- **Element lookup records**
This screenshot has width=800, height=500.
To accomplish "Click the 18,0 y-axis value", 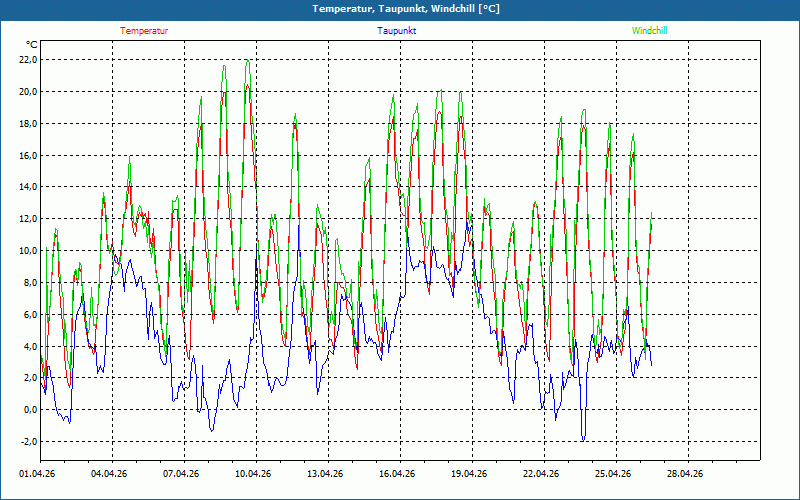I will [28, 123].
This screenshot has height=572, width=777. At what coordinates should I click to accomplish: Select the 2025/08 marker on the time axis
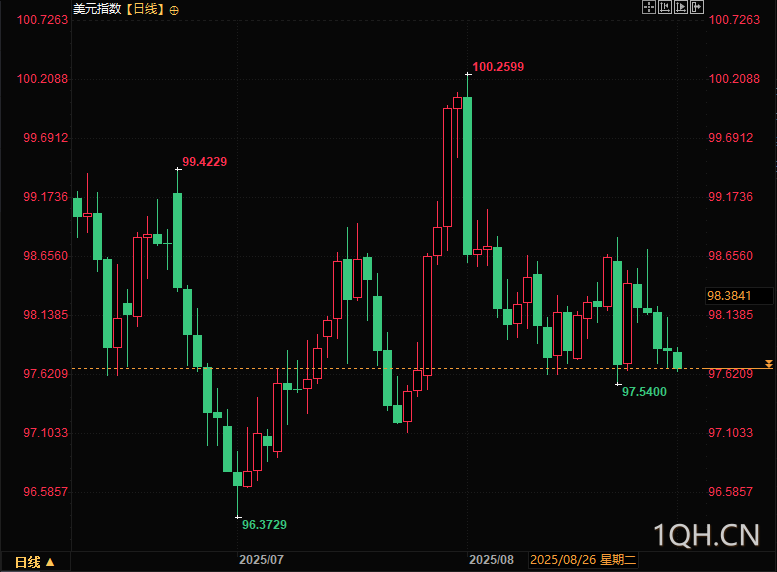[491, 561]
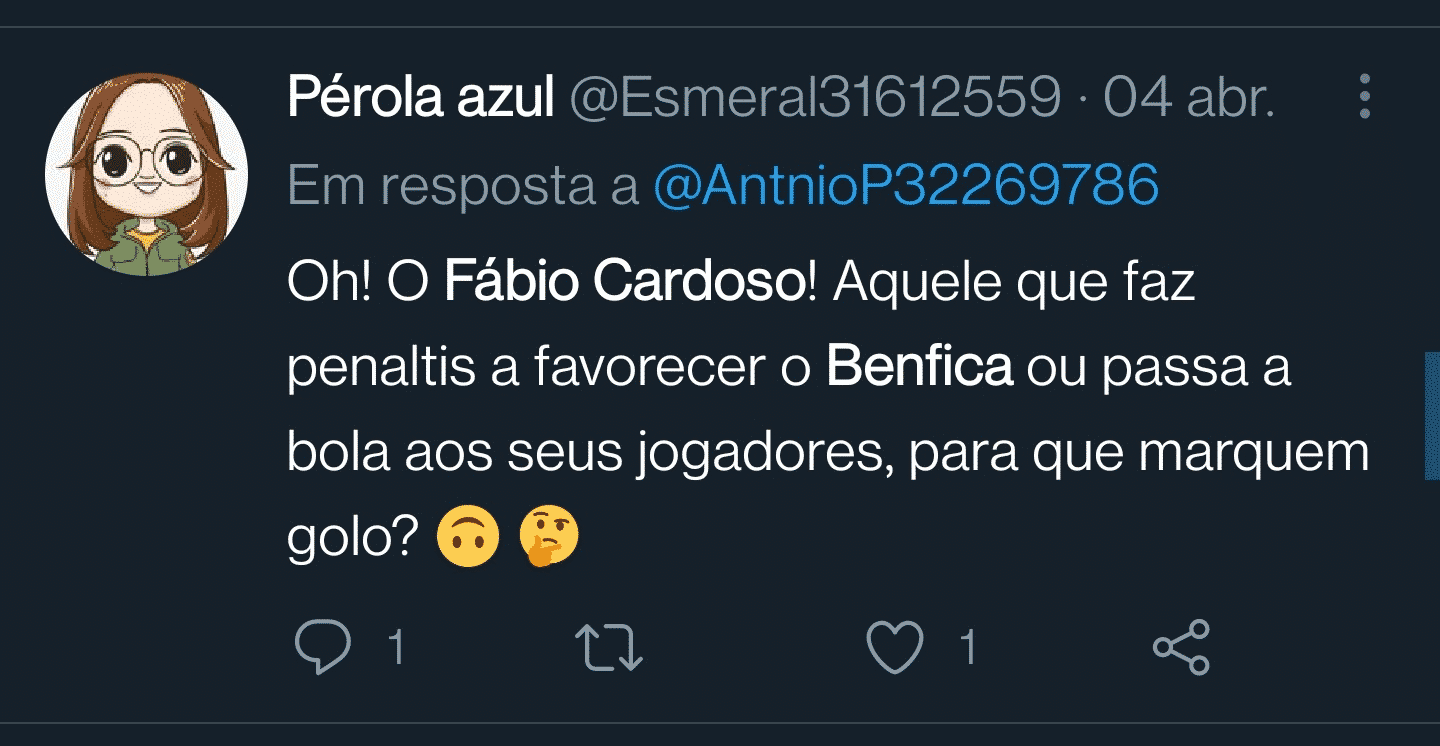Click the blue scrollbar on right edge
This screenshot has height=746, width=1440.
click(x=1432, y=416)

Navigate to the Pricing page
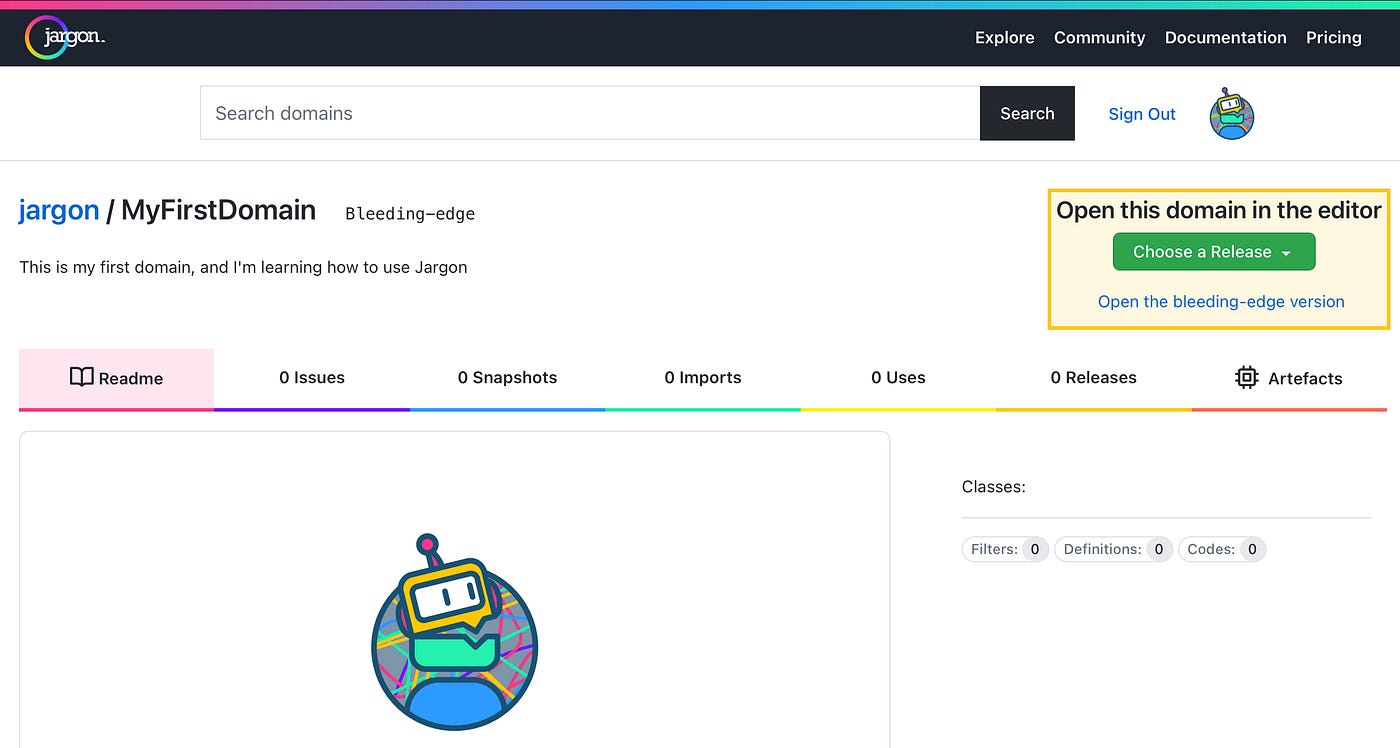coord(1333,37)
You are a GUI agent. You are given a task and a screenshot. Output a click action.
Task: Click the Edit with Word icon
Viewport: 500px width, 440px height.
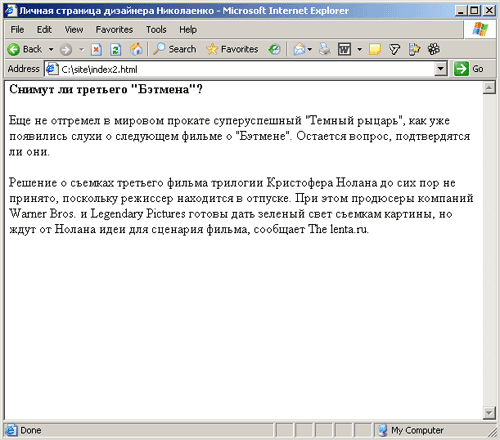(x=344, y=49)
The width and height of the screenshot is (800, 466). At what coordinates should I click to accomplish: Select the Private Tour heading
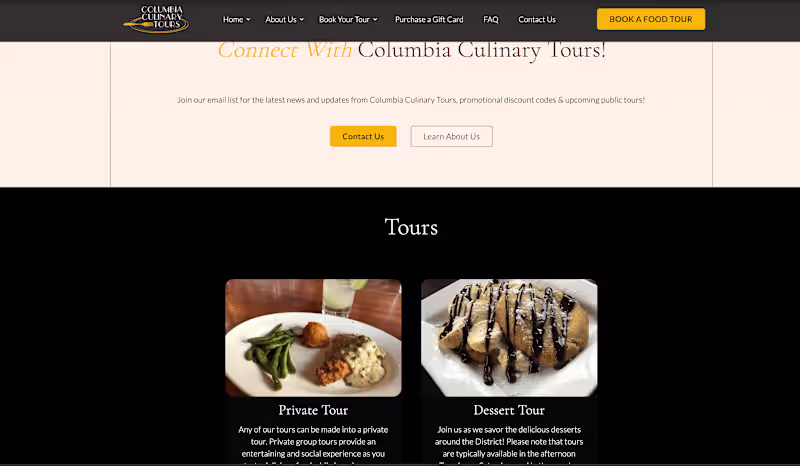tap(313, 410)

- **Job**
Can you repeat the records word for word, from the line containing "You are a GUI" through the end of the records, leaving out the pictures?

- **Answer to the task**
You are a GUI agent. You are given a task and a screenshot. Output a click action.
Task: Click the Edit with Word icon
Viewport: 500px width, 440px height.
(x=344, y=49)
The width and height of the screenshot is (800, 466). At what coordinates should I click to accomplish: Select the Private Tour heading
tap(313, 410)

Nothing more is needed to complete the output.